§ **WORK ORDER**
Restate the listing in full, keeping every word as it is.

§ **INPUT RECORDS**
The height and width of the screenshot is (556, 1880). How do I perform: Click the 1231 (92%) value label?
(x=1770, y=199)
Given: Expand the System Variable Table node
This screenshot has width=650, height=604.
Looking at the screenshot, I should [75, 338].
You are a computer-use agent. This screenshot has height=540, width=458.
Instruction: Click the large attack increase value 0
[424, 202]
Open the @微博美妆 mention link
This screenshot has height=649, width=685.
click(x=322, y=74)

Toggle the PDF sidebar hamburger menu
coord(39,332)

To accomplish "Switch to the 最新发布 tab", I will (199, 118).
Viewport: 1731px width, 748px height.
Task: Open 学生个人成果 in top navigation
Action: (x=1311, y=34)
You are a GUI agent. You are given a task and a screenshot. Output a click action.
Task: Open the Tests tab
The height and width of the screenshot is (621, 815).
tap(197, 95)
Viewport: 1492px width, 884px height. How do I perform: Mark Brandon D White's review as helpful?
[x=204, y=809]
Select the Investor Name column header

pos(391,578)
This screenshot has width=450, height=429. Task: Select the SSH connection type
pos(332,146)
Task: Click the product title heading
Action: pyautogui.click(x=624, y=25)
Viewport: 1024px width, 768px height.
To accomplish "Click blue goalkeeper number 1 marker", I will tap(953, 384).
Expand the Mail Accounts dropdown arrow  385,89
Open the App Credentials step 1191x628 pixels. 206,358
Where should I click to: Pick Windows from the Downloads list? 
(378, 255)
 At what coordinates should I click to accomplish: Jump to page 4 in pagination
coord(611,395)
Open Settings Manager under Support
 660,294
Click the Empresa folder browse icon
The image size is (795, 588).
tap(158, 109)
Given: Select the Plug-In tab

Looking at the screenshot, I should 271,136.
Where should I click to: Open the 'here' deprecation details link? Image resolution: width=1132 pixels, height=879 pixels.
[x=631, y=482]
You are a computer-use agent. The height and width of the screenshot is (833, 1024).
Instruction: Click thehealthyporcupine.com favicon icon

§ **YOUR SOLUTION**
The height and width of the screenshot is (556, 1880). How do I perform: Click the 1231 (92%) value label?
(x=1770, y=199)
Given: Expand the System Variable Table node
This screenshot has width=650, height=604.
Looking at the screenshot, I should [75, 338].
You are a computer-use agent. This screenshot has height=540, width=458.
Instruction: Click the large attack increase value 0
[424, 202]
Open the @微博美妆 mention link
This screenshot has height=649, width=685.
click(x=322, y=74)

Toggle the PDF sidebar hamburger menu
coord(39,332)

To accomplish "Switch to the 最新发布 tab", I will (199, 118).
Viewport: 1731px width, 748px height.
Task: Open 学生个人成果 in top navigation
Action: (x=1311, y=34)
You are a GUI agent. You are given a task and a screenshot. Output a click action.
Task: Open the Tests tab
The height and width of the screenshot is (621, 815).
tap(197, 95)
Viewport: 1492px width, 884px height. How do I perform: Mark Brandon D White's review as helpful?
[x=204, y=809]
Select the Investor Name column header

pos(391,578)
This screenshot has width=450, height=429. Task: Select the SSH connection type
pos(332,146)
Task: Click the product title heading
Action: pyautogui.click(x=624, y=25)
Viewport: 1024px width, 768px height.
To accomplish "Click blue goalkeeper number 1 marker", I will tap(953, 384).
Expand the Mail Accounts dropdown arrow  385,89
Open the App Credentials step 1191x628 pixels. 206,358
Where should I click to: Pick Windows from the Downloads list? 
(378, 255)
 At what coordinates should I click to accomplish: Jump to page 4 in pagination
coord(611,395)
Open Settings Manager under Support
 660,294
Click the Empresa folder browse icon
The image size is (795, 588).
tap(158, 109)
Given: Select the Plug-In tab

Looking at the screenshot, I should 271,136.
Where should I click to: Open the 'here' deprecation details link? Image resolution: width=1132 pixels, height=879 pixels.
[x=631, y=482]
You are a computer-use agent. The height and width of the screenshot is (833, 1024).
Instruction: Click thehealthyporcupine.com favicon icon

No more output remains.